K. aerogenes was included in the ESKAPE group [22, 23] of important pathogens typically associated with antimicrobial resistance. However, in contrast to other ESKAPE species (e.g. Staphylococcus aureus and Pseudomonas aeruginosa), the pangenome and population structure of K. aerogenes have not been extensively explored. Here, we report a comprehensive comparative genomic analysis of K. aerogenes, which allowed us to uncover important features of its pangenome, selective pressure acting in the species, population structure, resistance, and virulence profiles.
RESULTS AND DISCUSSION
GENOME ASSEMBLY AND PREVALENCE OF PLASMIDS AND BACTERIOPHAGES
We systematically obtained raw sequencing reads, assembled genomes, and predicted genes of 91 K. aerogenes strains with publicly available data. This dataset was were supplemented with six reference genomes (that were not assembled and annotated de novo) (see methods for details). All the genomes showed at least 95% of genome completeness according to BUSCO [24]. K. aerogenes has an average genome size of 5,281,261 ± 194,500 bp and 4984 ± 219 genes. We found an average %GC of 54.95 ± 0.17 in K. aerogenes, which is within the expected range for Klebsiella [21] (Supplementary Table 1). ANI analysis revealed that all the isolates have over 95% genomic identity, confirming that all the strains belong to the same species.

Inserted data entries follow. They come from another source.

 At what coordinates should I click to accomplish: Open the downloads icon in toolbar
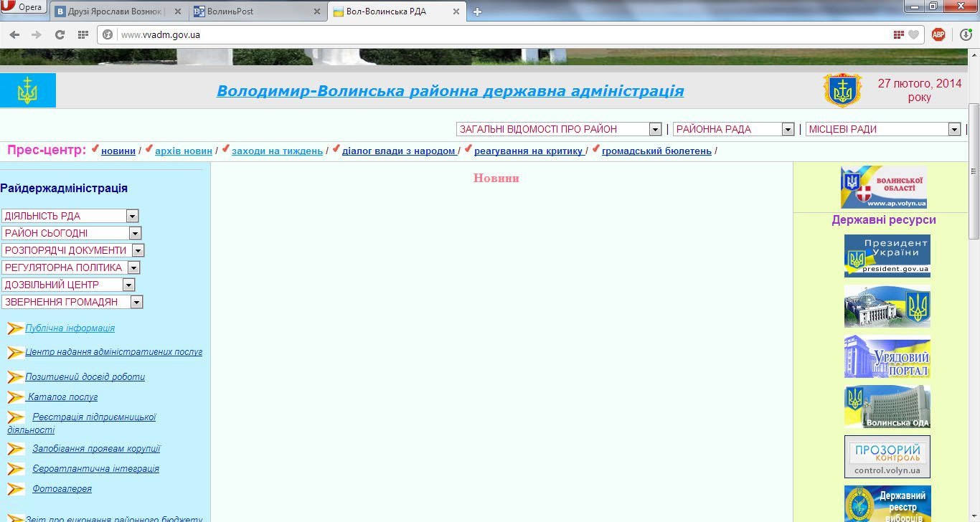click(x=966, y=34)
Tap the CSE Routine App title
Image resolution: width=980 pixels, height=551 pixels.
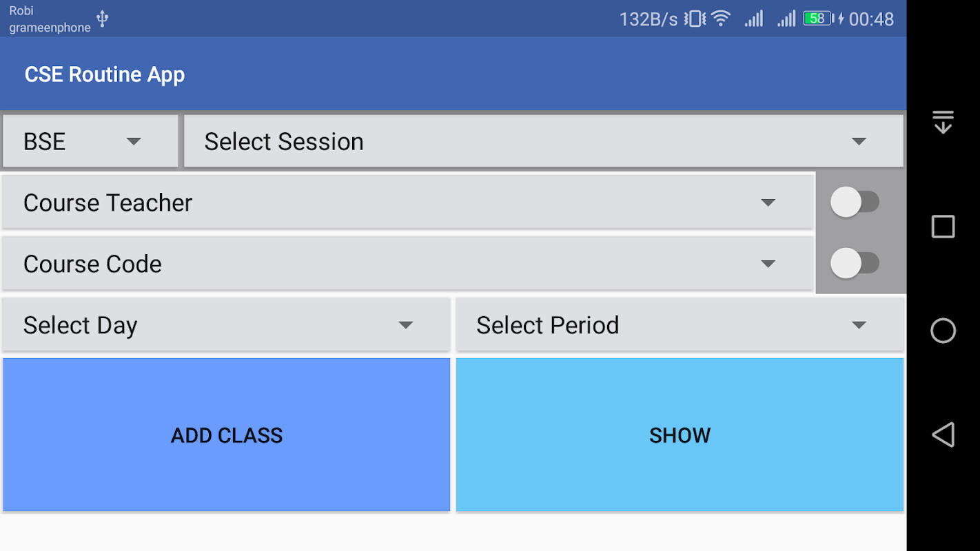tap(105, 74)
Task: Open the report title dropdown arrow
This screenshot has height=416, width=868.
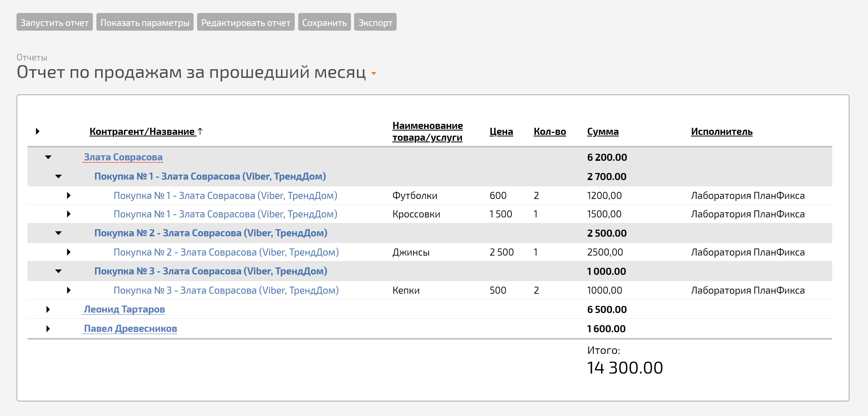Action: pyautogui.click(x=374, y=74)
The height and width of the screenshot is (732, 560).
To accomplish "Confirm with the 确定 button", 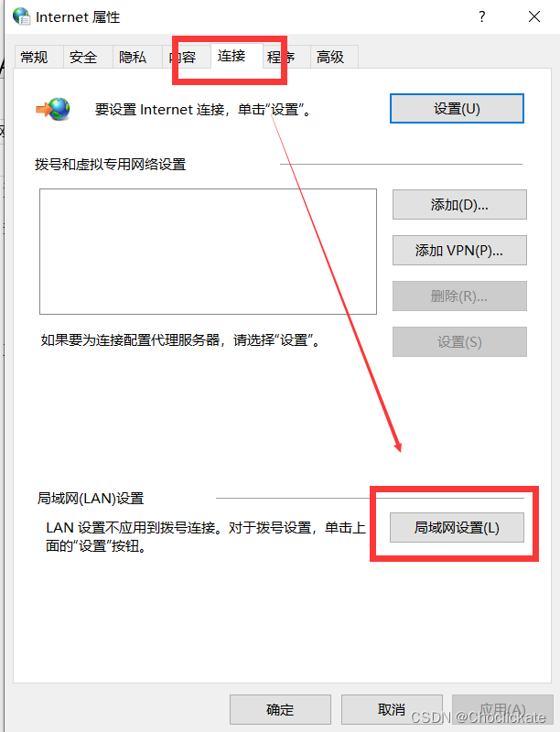I will point(280,710).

The proportion of isolates with plasmids containing resistance and virulence genes and the median number (min – max) are indicated. “Untypeable” plasmids are those for which a replicon was not identified using PlasmidFinder.
We inspected the assembled genomes for possible plasmids based on plasmid replicons, identity, and coverage with publicly available plasmid sequences (Supplementary table 3). Plasmid replicons or fragments with high identity and coverage were found in 70.1% of the isolates, ranging from one to 10 plasmids per strain with most isolates harboring two plasmids. The most abundant replicon was ColRNAI (Table 1), which is related to plasmids carrying genes related with toxin-antitoxin system [25]. The second most prevalent plasmids were those with IncF replicons, which are low copy-number plasmids associated with the dissemination of resistance genes, such as blaCTX-M and acc(6’)-Ib-cr [26].
Although abundant in the population, the ColRNAI replicon type showed a low proportion of resistance and virulence genes. Plasmids with the IncA/C2 incompatibility group were found in EA1509, G7, D2, and C10, which are strains associated with hospital outbreaks. These plasmids harbored a high number (i.e. seven to 12) of resistance genes (Table 1), but lacked virulence genes. The strain with the highest number of virulence determinants in plasmids (19 genes) was SMART_1248, which was collected from an old-male urine sample from a surveillance study [27]. Isolates with uncharacterized plasmid replicons were also recovered (Table 1).
By using the PHASTER database (Supplementary table 4), we found a variety of 72 different bacteriophages, with frequencies ranging from one to 11 in K. aerogenes genomes. Importantly, we recovered ST-specific phages, such as the Enterobacteria phage 933W (NC_000924), found in 91.66% of ST4 isolates. The 933W phage belongs to a group that encodes the Shiga-like toxin and is associated with E. coli infections [28]. Since most reports of this phage are in E. coli [29], its presence in K. aerogenes ST4 may indicate a horizontal gene transfer (HGT) event that carried a toxin gene to K. aerogenes.
PANGENOME ANALYSIS
We found that K. aerogenes has an open pangenome with a total of 18,268 gene families (Figure 1a), indicating a high level of genetic diversity and allowing us to predict that many more additional gene families will be detected as new genomes are sequenced. The open pangenome of K. aerogenes is also in line with its sympatric lifestyle [2]. That is, due to living in communities with a high diversity of microorganisms, it tends to acquire novel genes by HGT. A previous study estimated the K. aerogenes Ne in 338,041,563.813 [21]. As discussed above, such high Ne is an evidence of strong purifying selection, favoring the retention of numerous accessory genes (including those acquired from HGT) that could ultimately account for the open pangenome of this species.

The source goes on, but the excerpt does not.